Medical Faculty, University of Brasília, Brasília, Federal District, Brazil.
Kinesiology School and Physical Activity and Sports Science Master Program, Universidad Santo Tomás, Puerto Mont, Chile.
Am J Alzheimers Dis Other Demen. 2020 Jan-Dec;35:1533317520911573. doi: 10.1177/1533317520911573.
Recent evidence suggests changes in circulating microRNA levels may be promising biomarkers for the clinical diagnosis of Alzheimer disease (AD). We hypothesized that whole-blood microRNAs may be useful to identify individuals with established AD. For this purpose, a sample of community-dwelling women (≥55 years old) carrying the ∊4 allele were clinically evaluated using the American Psychiatric Association/, Fourth edition and the Alzheimer Disease Assessment Scale-Cognitive Subscale criteria to diagnose probable AD, and the Clinical Dementia Rating scale to stage the dementia. A set of 25 mature microRNAs was rationally selected for evaluation based on experimental evidence of interaction with genes linked to the late-onset AD neuropathology. Whole-blood concentrations were determined by quantitative real-time polymerase chain reaction. Compared to patients without dementia, a median 3-fold decrease in miR-9 levels was found among patients with AD ( = .001).

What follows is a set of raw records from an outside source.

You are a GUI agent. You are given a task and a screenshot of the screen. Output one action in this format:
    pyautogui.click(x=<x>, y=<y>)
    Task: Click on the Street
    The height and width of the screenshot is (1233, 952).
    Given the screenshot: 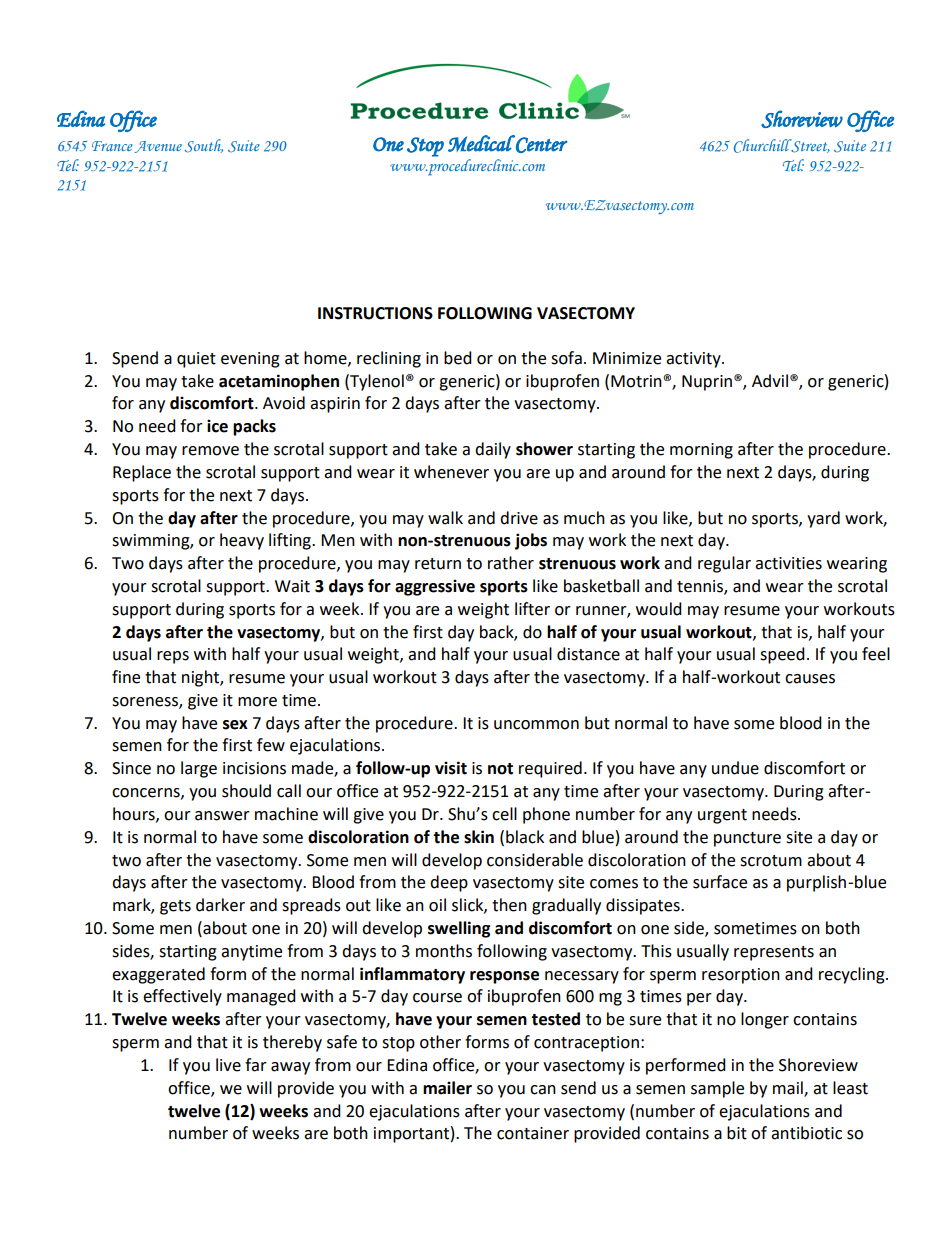 What is the action you would take?
    pyautogui.click(x=809, y=146)
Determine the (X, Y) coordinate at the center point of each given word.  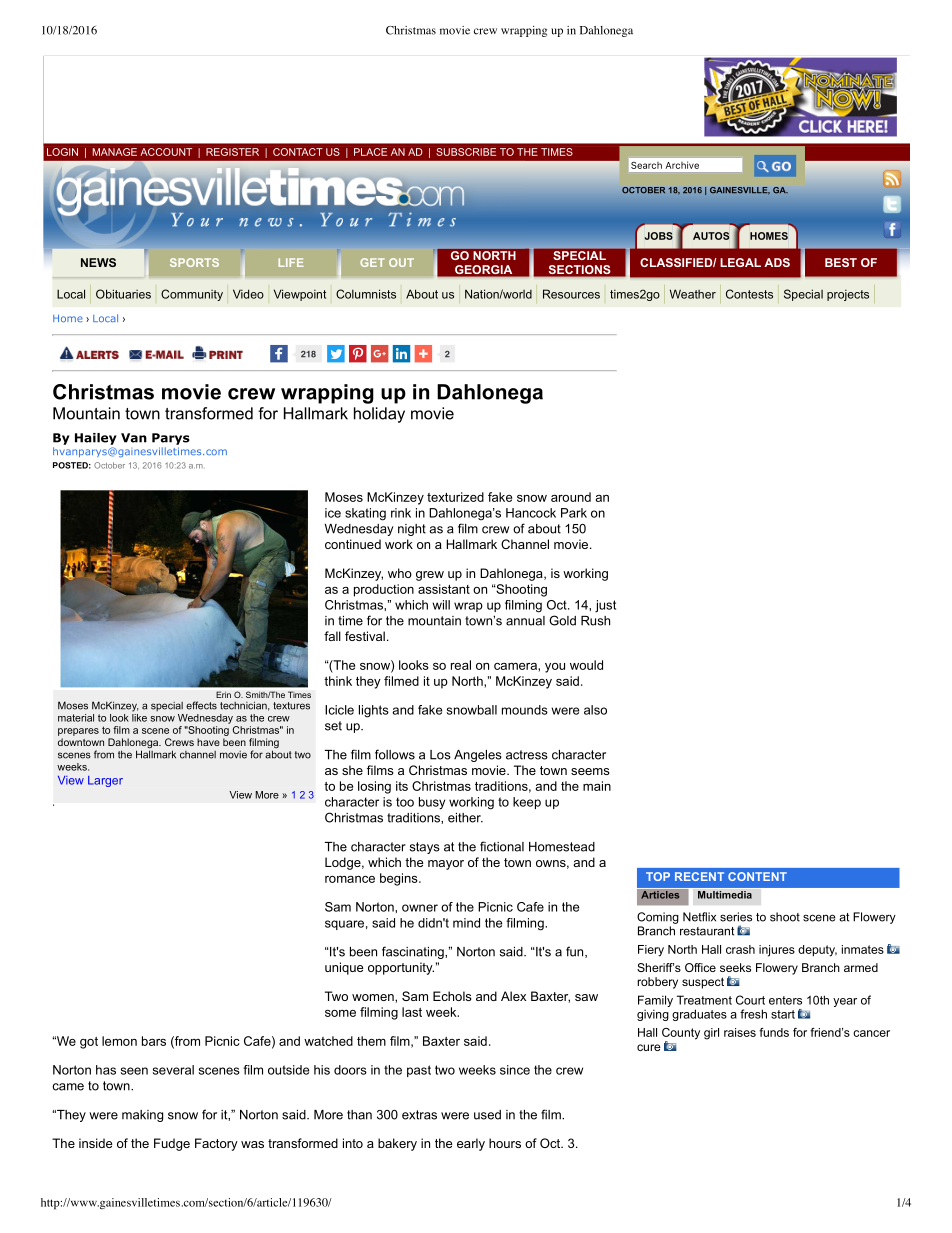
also (595, 710)
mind (466, 923)
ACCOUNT (166, 152)
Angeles (478, 756)
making (142, 1116)
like (139, 716)
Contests (749, 294)
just (605, 606)
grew (430, 576)
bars (154, 1041)
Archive (682, 165)
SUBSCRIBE (466, 152)
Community (192, 295)
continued (353, 544)
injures (777, 951)
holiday (379, 415)
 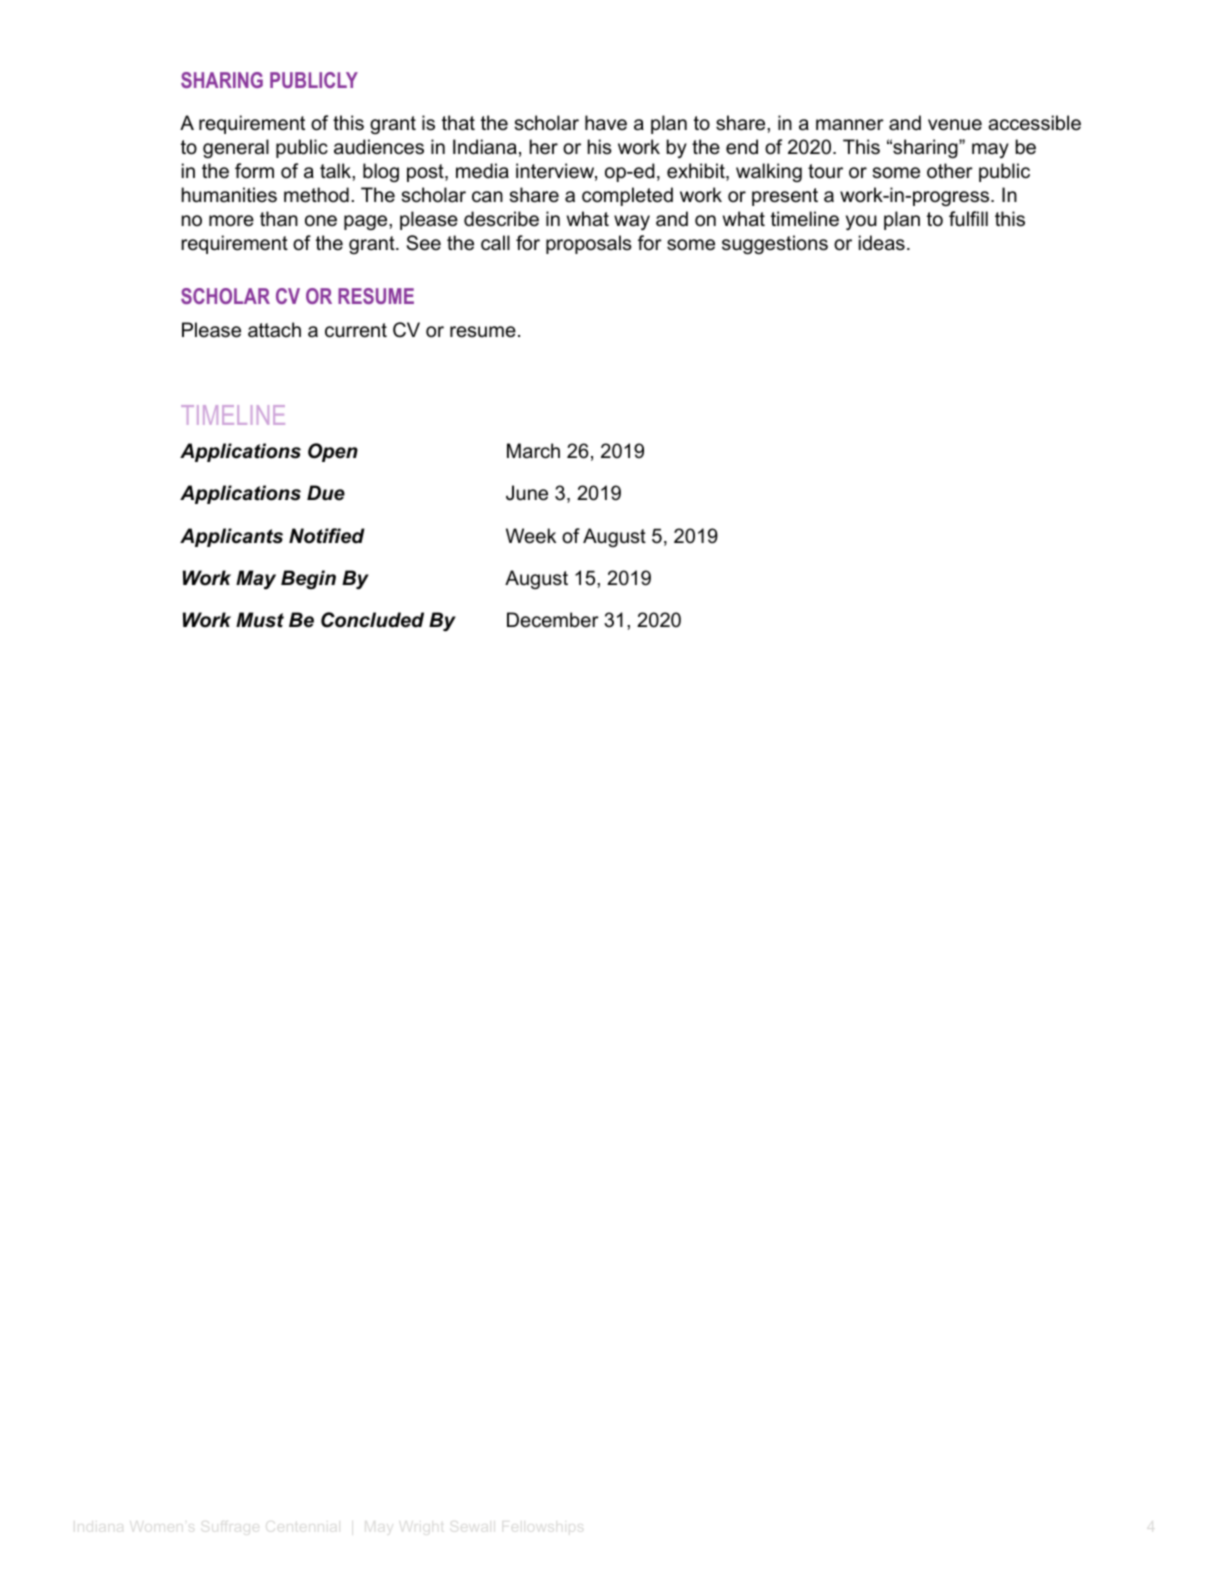 I want to click on Week, so click(x=531, y=536).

Our findings support blood-borne miR-9 as a candidate biomarker for probable AD, embodied by evidence from the literature of its implication in amyloidogenesis.
最近的证据表明,循环 microRNA 水平的变化可能是阿尔茨海默病 (AD) 临床诊断有希望的生物标志物。我们假设全血 microRNAs 可能有助于识别已确诊 AD 的个体。为此,我们对一组携带 ∊4 等位基因的社区居住女性(≥55 岁)进行了临床评估,使用美国精神病学会/第四版和阿尔茨海默病评估量表认知分量表标准来诊断可能的 AD,并使用临床痴呆评定量表对痴呆进行分期。根据与晚发性 AD 神经病理学相关基因相互作用的实验证据,我们合理选择了一组 25 种成熟的 microRNAs 进行评估。通过定量实时聚合酶链反应确定全血浓度。与无痴呆症的患者相比,AD 患者的 miR-9 水平中位数降低了 3 倍( =.001)。我们的研究结果支持血液源性 miR-9 作为可能 AD 的候选生物标志物,这一证据来自文献中表明其与淀粉样蛋白形成有关的证据。